On September 17, 2021, the trial court entered a Final Judgment that awarded Shi $584,000.00 in actual damages, $168,646.50 in attorney's fees, plus additional amounts for appellate representation and pre- and post-judgment interest. It dismissed Shi's declaratory action and all of Atkins' counterclaims without prejudice.
This appeal followed. 6
PROPRIETY OF SUMMARY-JUDGMENT RULINGS
In two related issues on appeal, Atkins contends that the trial court erred in granting Shi's Motion for Partial Summary Judgment and in denying its own Motion for Partial Summary Judgment. Specifically, Atkins contends that it is undisputed that Shi did not perform the under the terms of the purchase agreement and that he was properly terminated for cause, thereby forfeiting his right to any portion of the escrow amounts.

### Goal of the exercise
Continue the excerpt on the appeal between Atkins and Shi over the summary-judgment rulings, picking up after its final sentence.

### Entries supplied

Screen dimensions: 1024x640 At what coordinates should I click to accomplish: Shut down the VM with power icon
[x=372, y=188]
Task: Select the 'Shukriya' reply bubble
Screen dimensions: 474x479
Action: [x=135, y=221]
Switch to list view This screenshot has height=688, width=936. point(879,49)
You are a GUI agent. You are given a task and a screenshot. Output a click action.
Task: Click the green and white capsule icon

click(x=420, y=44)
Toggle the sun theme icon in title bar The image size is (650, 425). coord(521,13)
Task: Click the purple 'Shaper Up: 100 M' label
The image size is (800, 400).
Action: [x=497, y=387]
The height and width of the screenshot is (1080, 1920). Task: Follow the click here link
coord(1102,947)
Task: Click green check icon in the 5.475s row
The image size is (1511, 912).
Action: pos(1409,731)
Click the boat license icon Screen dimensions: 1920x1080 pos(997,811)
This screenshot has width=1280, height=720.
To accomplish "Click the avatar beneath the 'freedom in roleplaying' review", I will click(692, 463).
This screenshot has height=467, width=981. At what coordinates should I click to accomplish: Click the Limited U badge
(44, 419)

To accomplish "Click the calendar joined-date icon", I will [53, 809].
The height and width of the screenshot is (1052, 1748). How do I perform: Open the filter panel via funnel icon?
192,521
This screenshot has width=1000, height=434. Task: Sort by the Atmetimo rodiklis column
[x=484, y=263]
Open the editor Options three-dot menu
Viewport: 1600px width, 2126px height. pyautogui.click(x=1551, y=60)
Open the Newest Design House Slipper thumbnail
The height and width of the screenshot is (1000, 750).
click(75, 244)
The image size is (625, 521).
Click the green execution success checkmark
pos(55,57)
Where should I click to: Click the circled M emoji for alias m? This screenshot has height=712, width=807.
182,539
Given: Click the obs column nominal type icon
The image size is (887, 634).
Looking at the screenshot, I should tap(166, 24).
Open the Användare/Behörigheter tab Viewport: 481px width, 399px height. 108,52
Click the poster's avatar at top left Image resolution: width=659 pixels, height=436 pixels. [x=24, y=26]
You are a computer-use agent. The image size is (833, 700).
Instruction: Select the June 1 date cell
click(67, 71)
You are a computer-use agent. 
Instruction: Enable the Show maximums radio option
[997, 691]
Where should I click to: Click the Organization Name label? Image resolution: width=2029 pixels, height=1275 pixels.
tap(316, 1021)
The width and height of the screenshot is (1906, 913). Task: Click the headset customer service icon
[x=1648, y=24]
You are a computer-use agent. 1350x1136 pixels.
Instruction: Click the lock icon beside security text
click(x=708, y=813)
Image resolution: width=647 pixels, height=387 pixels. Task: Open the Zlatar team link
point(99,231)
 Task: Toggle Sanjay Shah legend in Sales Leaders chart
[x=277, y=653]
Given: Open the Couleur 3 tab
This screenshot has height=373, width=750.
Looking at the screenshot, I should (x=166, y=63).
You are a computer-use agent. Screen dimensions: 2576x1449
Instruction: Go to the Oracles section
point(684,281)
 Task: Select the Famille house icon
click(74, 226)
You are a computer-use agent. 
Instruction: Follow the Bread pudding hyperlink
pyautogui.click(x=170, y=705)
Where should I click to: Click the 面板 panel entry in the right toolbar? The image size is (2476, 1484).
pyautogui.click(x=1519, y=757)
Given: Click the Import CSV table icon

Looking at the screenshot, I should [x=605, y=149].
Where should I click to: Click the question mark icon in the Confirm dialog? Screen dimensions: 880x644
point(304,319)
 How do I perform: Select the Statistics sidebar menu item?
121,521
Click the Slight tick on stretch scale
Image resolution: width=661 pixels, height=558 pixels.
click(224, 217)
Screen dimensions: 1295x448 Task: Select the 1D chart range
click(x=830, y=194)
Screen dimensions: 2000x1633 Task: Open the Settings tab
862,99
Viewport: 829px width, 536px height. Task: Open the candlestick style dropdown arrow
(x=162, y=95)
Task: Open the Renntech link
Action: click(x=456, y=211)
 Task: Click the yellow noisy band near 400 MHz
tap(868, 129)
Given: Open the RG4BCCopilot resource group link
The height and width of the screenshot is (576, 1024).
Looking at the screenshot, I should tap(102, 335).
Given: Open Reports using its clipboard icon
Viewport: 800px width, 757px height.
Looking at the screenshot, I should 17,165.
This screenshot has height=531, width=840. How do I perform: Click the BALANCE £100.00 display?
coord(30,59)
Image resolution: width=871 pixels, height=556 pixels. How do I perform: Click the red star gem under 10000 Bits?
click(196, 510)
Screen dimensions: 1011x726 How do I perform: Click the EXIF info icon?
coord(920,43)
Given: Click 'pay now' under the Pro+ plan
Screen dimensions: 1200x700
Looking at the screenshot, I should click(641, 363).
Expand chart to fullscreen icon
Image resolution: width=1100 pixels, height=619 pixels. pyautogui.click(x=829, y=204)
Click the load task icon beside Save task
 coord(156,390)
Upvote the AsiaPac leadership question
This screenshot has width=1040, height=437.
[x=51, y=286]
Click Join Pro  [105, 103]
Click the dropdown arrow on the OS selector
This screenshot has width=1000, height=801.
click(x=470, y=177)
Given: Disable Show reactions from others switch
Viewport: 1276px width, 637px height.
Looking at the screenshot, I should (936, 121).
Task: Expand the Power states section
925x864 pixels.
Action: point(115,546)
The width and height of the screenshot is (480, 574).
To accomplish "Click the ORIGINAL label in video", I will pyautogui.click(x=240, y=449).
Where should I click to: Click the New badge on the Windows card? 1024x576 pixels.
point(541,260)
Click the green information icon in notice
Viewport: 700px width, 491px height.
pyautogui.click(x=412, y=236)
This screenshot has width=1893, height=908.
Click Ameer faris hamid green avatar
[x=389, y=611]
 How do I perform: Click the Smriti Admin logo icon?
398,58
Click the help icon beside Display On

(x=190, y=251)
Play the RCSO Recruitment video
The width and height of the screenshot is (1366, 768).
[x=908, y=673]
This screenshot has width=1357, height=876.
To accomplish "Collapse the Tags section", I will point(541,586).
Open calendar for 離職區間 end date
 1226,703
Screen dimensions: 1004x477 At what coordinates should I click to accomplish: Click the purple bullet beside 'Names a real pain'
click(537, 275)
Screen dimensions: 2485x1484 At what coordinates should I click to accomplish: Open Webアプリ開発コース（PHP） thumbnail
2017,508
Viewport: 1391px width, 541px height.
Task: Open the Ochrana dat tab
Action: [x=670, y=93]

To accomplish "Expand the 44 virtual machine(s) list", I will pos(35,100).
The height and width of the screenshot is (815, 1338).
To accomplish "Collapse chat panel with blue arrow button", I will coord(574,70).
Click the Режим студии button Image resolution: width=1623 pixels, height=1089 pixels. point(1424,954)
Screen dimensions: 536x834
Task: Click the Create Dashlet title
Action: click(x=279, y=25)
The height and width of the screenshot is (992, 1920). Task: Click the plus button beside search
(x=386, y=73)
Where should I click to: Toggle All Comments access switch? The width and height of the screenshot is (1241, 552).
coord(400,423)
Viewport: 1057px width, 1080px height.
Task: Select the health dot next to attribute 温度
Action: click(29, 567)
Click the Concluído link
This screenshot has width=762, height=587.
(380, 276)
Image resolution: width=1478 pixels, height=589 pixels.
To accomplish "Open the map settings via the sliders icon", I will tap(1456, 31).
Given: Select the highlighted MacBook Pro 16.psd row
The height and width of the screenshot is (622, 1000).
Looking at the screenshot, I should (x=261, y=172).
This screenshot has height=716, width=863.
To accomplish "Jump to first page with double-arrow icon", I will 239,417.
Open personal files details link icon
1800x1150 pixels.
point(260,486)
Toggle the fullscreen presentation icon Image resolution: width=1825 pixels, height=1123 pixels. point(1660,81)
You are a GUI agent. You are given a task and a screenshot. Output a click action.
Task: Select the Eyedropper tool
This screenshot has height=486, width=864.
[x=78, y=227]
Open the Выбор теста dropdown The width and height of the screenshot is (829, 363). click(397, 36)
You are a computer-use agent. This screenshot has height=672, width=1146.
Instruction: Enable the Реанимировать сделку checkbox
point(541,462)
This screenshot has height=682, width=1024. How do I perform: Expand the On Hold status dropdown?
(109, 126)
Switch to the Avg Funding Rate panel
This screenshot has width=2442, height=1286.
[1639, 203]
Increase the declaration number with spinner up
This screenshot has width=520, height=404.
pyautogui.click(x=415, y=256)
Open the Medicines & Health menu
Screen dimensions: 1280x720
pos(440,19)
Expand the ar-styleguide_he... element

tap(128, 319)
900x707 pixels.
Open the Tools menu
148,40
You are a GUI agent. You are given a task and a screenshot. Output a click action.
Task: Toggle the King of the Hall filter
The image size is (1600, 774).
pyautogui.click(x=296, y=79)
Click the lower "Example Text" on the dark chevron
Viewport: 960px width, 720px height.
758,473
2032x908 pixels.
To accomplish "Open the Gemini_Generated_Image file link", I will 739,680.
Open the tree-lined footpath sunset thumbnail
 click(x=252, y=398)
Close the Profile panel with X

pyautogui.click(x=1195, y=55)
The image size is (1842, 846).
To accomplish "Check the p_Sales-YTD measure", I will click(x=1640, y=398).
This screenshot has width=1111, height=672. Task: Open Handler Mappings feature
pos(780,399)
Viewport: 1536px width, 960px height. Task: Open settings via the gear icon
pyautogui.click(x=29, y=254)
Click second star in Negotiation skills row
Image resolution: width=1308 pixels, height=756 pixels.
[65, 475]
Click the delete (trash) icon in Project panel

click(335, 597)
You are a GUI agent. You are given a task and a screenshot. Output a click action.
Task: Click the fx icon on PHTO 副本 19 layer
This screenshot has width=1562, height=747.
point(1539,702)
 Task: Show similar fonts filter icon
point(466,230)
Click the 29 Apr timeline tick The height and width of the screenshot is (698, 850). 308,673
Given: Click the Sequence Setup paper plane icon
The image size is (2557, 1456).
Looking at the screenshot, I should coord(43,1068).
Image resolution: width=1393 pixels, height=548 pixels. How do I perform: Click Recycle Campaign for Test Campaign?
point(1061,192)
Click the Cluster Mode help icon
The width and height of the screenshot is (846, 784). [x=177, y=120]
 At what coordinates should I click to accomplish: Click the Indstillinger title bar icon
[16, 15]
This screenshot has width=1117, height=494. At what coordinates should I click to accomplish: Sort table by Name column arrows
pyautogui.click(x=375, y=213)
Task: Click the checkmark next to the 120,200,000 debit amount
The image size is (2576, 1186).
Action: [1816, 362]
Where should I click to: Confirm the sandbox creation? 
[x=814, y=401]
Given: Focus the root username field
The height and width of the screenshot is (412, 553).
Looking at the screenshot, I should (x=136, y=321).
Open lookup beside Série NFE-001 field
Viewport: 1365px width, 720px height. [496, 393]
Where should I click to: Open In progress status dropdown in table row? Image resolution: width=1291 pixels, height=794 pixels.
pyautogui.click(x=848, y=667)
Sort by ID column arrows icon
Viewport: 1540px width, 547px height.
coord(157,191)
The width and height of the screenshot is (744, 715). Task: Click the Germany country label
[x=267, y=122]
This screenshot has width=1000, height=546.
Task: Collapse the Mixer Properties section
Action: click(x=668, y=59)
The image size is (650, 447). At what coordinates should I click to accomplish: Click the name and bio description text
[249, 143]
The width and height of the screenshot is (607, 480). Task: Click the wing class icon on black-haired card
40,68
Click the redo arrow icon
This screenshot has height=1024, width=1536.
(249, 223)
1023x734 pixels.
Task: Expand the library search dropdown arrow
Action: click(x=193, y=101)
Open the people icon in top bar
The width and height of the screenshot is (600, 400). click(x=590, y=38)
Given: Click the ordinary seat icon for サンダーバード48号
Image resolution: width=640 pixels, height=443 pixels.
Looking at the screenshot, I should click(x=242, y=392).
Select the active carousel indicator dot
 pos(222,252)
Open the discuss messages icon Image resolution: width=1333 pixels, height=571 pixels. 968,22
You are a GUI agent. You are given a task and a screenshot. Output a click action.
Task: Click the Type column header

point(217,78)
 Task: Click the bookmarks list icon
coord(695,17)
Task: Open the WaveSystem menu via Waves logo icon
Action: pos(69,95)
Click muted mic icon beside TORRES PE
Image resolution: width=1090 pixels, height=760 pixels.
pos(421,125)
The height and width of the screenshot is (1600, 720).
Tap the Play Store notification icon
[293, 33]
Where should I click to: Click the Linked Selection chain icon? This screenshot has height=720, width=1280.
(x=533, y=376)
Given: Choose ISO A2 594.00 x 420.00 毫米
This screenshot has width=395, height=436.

### Answer for this exercise
Standard of Review and Applicable Law
Generally, an order denying summary judgment is interlocutory and is not subject to appellate review. See Lancer Ins. Co. v. Garcia Holiday Tours, 345 S.W.3d 50, 59 (Tex. 2011); Bowman v. Lumberton Indep. Sch. Dist., 801 S.W.2d 883, 889 (Tex. 1990) (op. on reh'g). But, there is an exception: when both parties move for summary judgment and the trial court grants one motion and denies the other, "the reviewing court considers the summary judgment evidence presented by both sides, determines all questions presented, and if the reviewing court determines that the trial court erred, renders the judgment the trial court should have rendered." Fed. Deposit Ins. Corp. v. Lenk, 361 S.W.3d 602, 611 (Tex. 2012) (quoting Valence Operating Co. v. Dorsett, 164 S.W.3d 656, 661 (Tex. 2005)). For this exception to apply, both parties must have either (1) moved for final summary judgment, see CU Lloyd's of Tex. v. Feldman, 977 S.W.2d 568, 569 (Tex. 1998), or (2) moved for 7 summary judgment on the same issues. See Tri-Cnty. Elec. Coop., Inc. v. GTE Sw. Inc., 490 S.W.3d 530, 537 (Tex. App.-Fort Worth 2016, no pet.); see also Lenk, 361 S.W.3d at 611-12.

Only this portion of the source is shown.